On the other hand, laparoscopic procedures have been traditionally performed under general anesthesia due to the respiratory changes caused by pneumoperitoneum, and hernia repair of MH could be safely performed via general anesthesia (7). Up to date, regional anesthesia has emerged as an alternative choice for laparoscopy, which theoretically includes several advantages, such as prevention of airway manipulation, awake and spontaneous breathing, minimal nausea and vomiting, effective post-operative analgesia and early recovery. The non-intubated procedures try to minimize the adverse effects of tracheal intubation and general anesthesia, such as intubation-related airway trauma, ventilation-induced lung injury, residual neuromuscular blockade, and postoperative nausea and vomiting (11). However, it may be associated with certain side effects such as the requirement of a higher sensory level, more severe hypotension, discomfort due to diaphragmatic irritation, and respiratory embarrassment caused by pneumoperitoneum (12), meanwhile, gaseous distension of the abdomen may compromise the ventilation of the patients during the surgery. Encouragingly, reports of non-intubated thoracoscopic approach had suggested the optimal feasibility for wedge resection, lung volume reduction surgery, resection of lung cancer, bronchial sleeve resection and even carina reconstruction, especially for patients with significant risks for intubated general anesthesia (13-15). And for old patients with severely compromised lung function or tracheal deformity, non-intubated procedure could be considered as an alternative if mesh repair is necessary.

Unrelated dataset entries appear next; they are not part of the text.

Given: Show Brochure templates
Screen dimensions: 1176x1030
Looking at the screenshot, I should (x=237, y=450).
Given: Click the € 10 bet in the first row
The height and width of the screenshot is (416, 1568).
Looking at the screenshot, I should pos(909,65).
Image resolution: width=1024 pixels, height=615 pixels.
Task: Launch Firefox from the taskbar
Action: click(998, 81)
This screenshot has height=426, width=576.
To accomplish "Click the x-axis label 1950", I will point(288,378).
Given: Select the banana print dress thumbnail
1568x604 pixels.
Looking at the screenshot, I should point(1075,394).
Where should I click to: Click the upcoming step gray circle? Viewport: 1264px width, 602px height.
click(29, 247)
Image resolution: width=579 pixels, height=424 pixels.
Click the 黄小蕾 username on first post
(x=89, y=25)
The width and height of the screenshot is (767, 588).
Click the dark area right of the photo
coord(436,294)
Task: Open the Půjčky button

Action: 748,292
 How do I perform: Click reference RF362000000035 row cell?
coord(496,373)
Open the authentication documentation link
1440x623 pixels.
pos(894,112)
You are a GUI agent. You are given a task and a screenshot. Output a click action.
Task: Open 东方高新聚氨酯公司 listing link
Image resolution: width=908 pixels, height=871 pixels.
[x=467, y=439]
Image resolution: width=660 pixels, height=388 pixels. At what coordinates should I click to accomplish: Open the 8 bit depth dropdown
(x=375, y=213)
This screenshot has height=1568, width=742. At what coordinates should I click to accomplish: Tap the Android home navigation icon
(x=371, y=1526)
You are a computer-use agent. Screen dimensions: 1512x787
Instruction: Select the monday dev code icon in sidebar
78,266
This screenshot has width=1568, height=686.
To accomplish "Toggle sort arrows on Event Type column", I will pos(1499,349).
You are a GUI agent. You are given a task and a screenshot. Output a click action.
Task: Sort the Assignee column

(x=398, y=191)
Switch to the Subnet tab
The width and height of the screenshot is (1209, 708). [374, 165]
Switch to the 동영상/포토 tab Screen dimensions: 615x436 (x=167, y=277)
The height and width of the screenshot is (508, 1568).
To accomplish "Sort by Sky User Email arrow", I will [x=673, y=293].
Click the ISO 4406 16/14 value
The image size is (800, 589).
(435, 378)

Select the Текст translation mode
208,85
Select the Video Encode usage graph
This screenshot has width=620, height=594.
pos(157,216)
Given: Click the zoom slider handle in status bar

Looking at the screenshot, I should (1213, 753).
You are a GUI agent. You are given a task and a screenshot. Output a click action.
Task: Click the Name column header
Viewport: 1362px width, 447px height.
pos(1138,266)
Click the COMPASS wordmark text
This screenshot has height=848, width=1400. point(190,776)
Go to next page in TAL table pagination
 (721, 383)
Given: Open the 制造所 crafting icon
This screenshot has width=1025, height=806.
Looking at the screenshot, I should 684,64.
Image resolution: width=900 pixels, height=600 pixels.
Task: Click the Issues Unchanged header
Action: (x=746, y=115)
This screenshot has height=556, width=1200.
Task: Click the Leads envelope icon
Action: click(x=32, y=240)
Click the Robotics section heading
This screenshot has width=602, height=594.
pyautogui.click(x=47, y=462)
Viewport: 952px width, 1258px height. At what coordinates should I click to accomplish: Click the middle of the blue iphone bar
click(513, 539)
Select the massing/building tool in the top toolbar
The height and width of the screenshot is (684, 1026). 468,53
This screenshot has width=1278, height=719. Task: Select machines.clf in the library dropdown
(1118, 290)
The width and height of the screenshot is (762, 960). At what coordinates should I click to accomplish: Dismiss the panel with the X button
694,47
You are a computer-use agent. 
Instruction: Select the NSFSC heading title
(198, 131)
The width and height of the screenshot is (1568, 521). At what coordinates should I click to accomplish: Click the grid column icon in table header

It is noteworthy that patients with MH can be asymptomatic or present with vague gastrointestinal or respiratory symptoms, and a misdiagnosis can lead to obstruction or strangulation presented as gastric outlet obstruction, peritonitis from infarcted contents or acute respiratory distress, which warrants early surgical intervention (2).
In conclusion, this case indicated the potential feasibility and safety of non-intubated laparoscopic mesh repair of giant MH via epidural anesthesia combined with sedation, however, more studies are required for the widespread application of this procedure.
Acknowledgements
Funding: This study was supported by Speciality Fund for Jiangsu Key Laboratory of Molecular and Translational Cancer Research (No. BM2013007).
Footnote
Conflicts of Interest: The authors have no conflicts of interest to declare.
Informed Consent: Written informed consent was obtained from the patient for publication of this manuscript and any accompanying images.